→ Stated goal 1: Set down, word for word, the passage of the forum thread on shotgun chokes starting at "What chokes do" and ending at "(Jun 9, 2007)".

→ Document:

====

# chokes???



## clu__82 (Jun 27, 2006)

What chokes do most of you O/U shooters use ....I don't have time at all to pattern them etc...so i was hoping for a generic answer to this question ...obviously I know that the best way is to get out there and shoot your gun ....buuut if you had to choose what two chokes would you use ....I shoot my over barrel first and my under barrel second ....also ...does anyone have preferences on what barrel they shoot first and why ...please fill me in .....

Thanks


----------



## steelheadslayer (Jun 9, 2007)

I shoot a lot of steel so I have the IC and MOD tubes in, works well for most all my hunting. If I'm just targeting late season pheasants with lead I'll use the MOD and FULL. I generally shoot the bottom barrel first, no reason, just my choice. :beer:


----------



## southdakbearfan (Oct 11, 2004)

I usually shoot the bottom barrel first - supposedly the recoil is more in line and keeps the gun closer to point of aim after pulling the trigger to get back on sight for the second shot.

Chokes - pheasants with lead - full and full - I like dead pheasants, not wounded, if you blow a few up, slow down a bit, get a better aim on them to take a sec or two longer.

Geese - steel T's and BBB's - mod and mod - I thought about going to imp. mod, but through patterning, I can't imagine what would improve that much.


----------



## dogdexter1 (Sep 6, 2007)

If you dont have 20 minutes to pattern your shotgun you shouldnt be hunting...


----------



## southdakbearfan (Oct 11, 2004)

southdakbearfan said:


> I usually shoot the bottom barrel first - supposedly the recoil is more in line and keeps the gun closer to point of aim after pulling the trigger to get back on sight for the second shot.
> 
> Chokes - pheasants with lead - full and full - I like dead pheasants, not wounded, if you blow a few up, slow down a bit, get a better aim on them to take a sec or two longer.
> 
> Geese - steel T's and BBB's - mod and mod - I thought about going to imp. mod, but through patterning, I can't imagine what would improve that much.


Which, if you read it correctly, means, I patterned it, and can't imagine it getting much better.


----------

====

→ Stated goal 2: Give the records again, starting at their beginning and ending at the line containing "I will point(1983,644).", with "How do I perform" swapped for "How do I carry out" and nothing else changed. Return only those lines.

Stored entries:
====

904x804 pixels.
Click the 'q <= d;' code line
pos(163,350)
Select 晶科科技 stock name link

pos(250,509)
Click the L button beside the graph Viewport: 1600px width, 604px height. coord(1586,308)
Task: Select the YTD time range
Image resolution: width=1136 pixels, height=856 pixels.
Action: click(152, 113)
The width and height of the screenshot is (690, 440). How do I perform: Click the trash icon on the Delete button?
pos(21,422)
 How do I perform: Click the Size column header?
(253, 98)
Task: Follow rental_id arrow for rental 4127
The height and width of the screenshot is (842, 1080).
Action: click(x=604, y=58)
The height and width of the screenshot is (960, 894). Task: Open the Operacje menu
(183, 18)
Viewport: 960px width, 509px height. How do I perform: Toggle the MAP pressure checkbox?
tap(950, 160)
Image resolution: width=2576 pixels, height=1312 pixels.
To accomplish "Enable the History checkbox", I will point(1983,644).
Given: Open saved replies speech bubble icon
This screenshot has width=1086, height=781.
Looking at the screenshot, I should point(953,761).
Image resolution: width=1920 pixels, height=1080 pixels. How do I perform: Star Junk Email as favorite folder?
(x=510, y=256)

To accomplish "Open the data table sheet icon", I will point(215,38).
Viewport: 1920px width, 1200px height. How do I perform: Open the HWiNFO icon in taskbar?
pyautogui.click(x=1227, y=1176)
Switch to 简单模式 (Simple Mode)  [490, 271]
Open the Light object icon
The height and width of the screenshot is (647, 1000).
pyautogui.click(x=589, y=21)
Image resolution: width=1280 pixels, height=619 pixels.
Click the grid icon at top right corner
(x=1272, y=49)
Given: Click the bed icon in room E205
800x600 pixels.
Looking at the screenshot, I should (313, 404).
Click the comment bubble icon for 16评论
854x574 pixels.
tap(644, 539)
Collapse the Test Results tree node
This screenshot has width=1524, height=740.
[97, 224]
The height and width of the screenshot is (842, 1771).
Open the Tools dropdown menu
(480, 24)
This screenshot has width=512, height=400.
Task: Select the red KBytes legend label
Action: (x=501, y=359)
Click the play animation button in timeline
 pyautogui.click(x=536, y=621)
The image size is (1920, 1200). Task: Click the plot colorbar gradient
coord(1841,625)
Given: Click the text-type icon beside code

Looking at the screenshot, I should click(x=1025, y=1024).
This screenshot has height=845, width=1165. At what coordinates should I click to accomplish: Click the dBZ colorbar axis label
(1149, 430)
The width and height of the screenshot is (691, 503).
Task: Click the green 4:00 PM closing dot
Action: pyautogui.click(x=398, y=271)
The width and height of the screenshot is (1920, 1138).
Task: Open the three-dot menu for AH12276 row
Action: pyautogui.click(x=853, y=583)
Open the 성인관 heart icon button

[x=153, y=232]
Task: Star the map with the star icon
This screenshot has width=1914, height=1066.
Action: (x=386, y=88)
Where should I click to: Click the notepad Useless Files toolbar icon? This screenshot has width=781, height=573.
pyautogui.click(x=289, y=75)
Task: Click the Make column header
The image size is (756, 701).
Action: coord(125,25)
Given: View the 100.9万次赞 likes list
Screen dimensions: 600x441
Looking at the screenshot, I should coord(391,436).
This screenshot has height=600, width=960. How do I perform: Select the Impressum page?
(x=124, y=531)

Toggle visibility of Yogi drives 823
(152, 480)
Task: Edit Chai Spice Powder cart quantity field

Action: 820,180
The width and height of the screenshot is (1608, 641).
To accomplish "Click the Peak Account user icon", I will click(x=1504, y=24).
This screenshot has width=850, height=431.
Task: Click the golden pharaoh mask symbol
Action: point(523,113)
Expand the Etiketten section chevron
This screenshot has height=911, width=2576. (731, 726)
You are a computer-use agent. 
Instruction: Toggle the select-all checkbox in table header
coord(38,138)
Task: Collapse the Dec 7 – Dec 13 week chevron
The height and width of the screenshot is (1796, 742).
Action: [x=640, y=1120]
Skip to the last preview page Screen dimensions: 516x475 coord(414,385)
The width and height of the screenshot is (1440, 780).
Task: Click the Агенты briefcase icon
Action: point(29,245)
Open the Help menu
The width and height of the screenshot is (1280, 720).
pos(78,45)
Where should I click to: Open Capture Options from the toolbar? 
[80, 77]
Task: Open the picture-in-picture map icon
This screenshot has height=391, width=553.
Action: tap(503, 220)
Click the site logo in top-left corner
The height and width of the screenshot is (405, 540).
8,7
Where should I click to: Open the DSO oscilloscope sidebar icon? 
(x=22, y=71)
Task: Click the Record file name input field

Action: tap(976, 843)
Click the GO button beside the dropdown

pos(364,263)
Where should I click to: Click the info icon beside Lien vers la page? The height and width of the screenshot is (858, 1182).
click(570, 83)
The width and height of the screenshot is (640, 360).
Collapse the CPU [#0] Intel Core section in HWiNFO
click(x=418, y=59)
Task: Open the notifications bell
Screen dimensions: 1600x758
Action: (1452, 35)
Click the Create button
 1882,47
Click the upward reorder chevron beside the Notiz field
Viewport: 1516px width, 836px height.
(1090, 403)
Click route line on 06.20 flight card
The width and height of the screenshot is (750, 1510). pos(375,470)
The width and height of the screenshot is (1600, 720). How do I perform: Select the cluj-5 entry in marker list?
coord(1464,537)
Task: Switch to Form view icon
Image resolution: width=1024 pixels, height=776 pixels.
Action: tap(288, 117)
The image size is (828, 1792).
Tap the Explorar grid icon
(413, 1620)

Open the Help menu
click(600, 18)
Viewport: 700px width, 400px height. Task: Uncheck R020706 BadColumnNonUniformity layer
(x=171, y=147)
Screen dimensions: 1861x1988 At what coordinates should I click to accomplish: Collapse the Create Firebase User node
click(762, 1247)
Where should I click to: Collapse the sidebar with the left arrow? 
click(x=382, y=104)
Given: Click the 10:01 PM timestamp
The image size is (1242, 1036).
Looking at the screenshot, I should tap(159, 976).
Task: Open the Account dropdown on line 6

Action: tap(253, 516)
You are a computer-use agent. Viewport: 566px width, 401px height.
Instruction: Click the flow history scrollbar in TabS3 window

====

→ Written response 1:
What chokes do most of you O/U shooters use ....I don't have time at all to pattern them etc...so i was hoping for a generic answer to this question ...obviously I know that the best way is to get out there and shoot your gun ....buuut if you had to choose what two chokes would you use ....I shoot my over barrel first and my under barrel second ....also ...does anyone have preferences on what barrel they shoot first and why ...please fill me in .....

Thanks


----------



## steelheadslayer (Jun 9, 2007)

→ Written response 2:
904x804 pixels.
Click the 'q <= d;' code line
pos(163,350)
Select 晶科科技 stock name link

pos(250,509)
Click the L button beside the graph Viewport: 1600px width, 604px height. coord(1586,308)
Task: Select the YTD time range
Image resolution: width=1136 pixels, height=856 pixels.
Action: click(152, 113)
The width and height of the screenshot is (690, 440). How do I carry out: Click the trash icon on the Delete button?
pos(21,422)
 How do I carry out: Click the Size column header?
(253, 98)
Task: Follow rental_id arrow for rental 4127
The height and width of the screenshot is (842, 1080).
Action: click(x=604, y=58)
The height and width of the screenshot is (960, 894). Task: Open the Operacje menu
(183, 18)
Viewport: 960px width, 509px height. How do I carry out: Toggle the MAP pressure checkbox?
tap(950, 160)
Image resolution: width=2576 pixels, height=1312 pixels.
To accomplish "Enable the History checkbox", I will point(1983,644).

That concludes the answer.